SOAL 1: Tentukan apakah tiap pernyataan berikut sesuai dengan teks pilihan di bawah. Jawab ya atau tidak, lalu kutip kata-kata penentunya dari teks secara persis. (a) YLBHI LBH Manado dan Satu Hati Sulut mendorong pembuatan Ranperda Ramah HAM sejak 2022. (b) Satriano Pangkey menjabat Koordinator Divisi Hukum Komunitas Satu Hati Sulut. (c) Pernyataan kepada awak media disampaikan di Hotel Grand Puri.
SOAL 2: Berdasarkan teks pilihan di bawah, jelaskan dalam satu sampai tiga kalimat alasan LBH Manado mengusung agenda Ranperda Ramah HAM.
SOAL 3: Tulis ulang bagian teks pilihan di bawah, yaitu dari "MANADO, SULAWESION.COM –" sampai "Manado kian masif.", dengan mengubah "kian masif" menjadi "semakin meluas".

TEKS PILIHAN:
○ ○ ○ ○ ○

Dorong Ranperda Ramah HAM di Manado, Tuntut Negara Harus Adil

Direktur YLBHI LBH Manado Satriano Pangkey (kiri), Koordinator Divisi Hukum Komunitas Satu Hati Sulut Serjio Saeh (kanan) saat diwawancara awak media, Sabtu, 18 November 2023. (Foto: Adi Sururama)

MANADO, SULAWESION.COM – Pelanggaran hak asasi manusia (HAM) berbasis gender maupun orientasi seksual di Sulawesi Utara (Sulut), khususnya Kota Manado kian masif.

Bacaan Lainnya

YLBHI LBH Manado dan Satu Hati Sulut serta beberapa OBK (Organisasi Berbasis Komunitas), sejak 2022 intens mendorong pembuatan Ranperda (Rancangan Peraturan Daerah) Ramah HAM.

Direktur LBH Manado Satriano Pangkey menjelaskan agenda ranperda ramah ham tidak lepas daripada rentetan kasus yang selama ini ditangani pihaknya, terlebih kasus kekerasan berbasis gender atau KGB.

Menurutnya kondisi maupun situasi real di Kota Manado tidak mencerminkan pemenuhan ham terhadap kelompok minoritas dan rentan.

“Aspek ham dalam kebijakan yang diatur pemerintah seringkali bias, negara harus adil dalam pemenuhan ham,” jelas Yano kepada sejumlah awak media di sela-sela Uji Kompetensi (UKJ) Aliansi Jurnalis Independen (AJI) Manado di Hotel Grand Puri, Sabtu (18/11/2023).

○ ○ ○ ○ ○

DATA TERCATAT:

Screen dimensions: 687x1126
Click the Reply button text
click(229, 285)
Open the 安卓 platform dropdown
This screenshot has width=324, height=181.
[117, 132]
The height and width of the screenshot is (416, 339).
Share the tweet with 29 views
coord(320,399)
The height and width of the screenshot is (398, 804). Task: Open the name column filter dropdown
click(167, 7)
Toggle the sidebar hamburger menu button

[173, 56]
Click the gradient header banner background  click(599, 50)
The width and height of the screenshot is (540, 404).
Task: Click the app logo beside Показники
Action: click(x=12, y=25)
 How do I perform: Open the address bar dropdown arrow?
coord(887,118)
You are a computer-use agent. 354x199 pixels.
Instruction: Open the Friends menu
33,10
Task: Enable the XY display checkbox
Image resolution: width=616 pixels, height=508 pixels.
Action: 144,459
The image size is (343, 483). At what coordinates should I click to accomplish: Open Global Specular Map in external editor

○ ○ ○ ○ ○

PEMBAHASAN 1:
(a) Ya: "sejak 2022 intens mendorong pembuatan Ranperda (Rancangan Peraturan Daerah) Ramah HAM"
(b) Tidak: "Direktur YLBHI LBH Manado Satriano Pangkey (kiri)"
(c) Ya: "di Hotel Grand Puri, Sabtu (18/11/2023)"

PEMBAHASAN 2: Menurut Satriano Pangkey, agenda Ranperda Ramah HAM tidak lepas dari rentetan kasus yang selama ini ditangani LBH Manado, terutama kasus kekerasan berbasis gender. Ia juga menilai kondisi dan situasi nyata di Kota Manado tidak mencerminkan pemenuhan HAM terhadap kelompok minoritas dan rentan.

PEMBAHASAN 3:
MANADO, SULAWESION.COM – Pelanggaran hak asasi manusia (HAM) berbasis gender maupun orientasi seksual di Sulawesi Utara (Sulut), khususnya Kota Manado semakin meluas.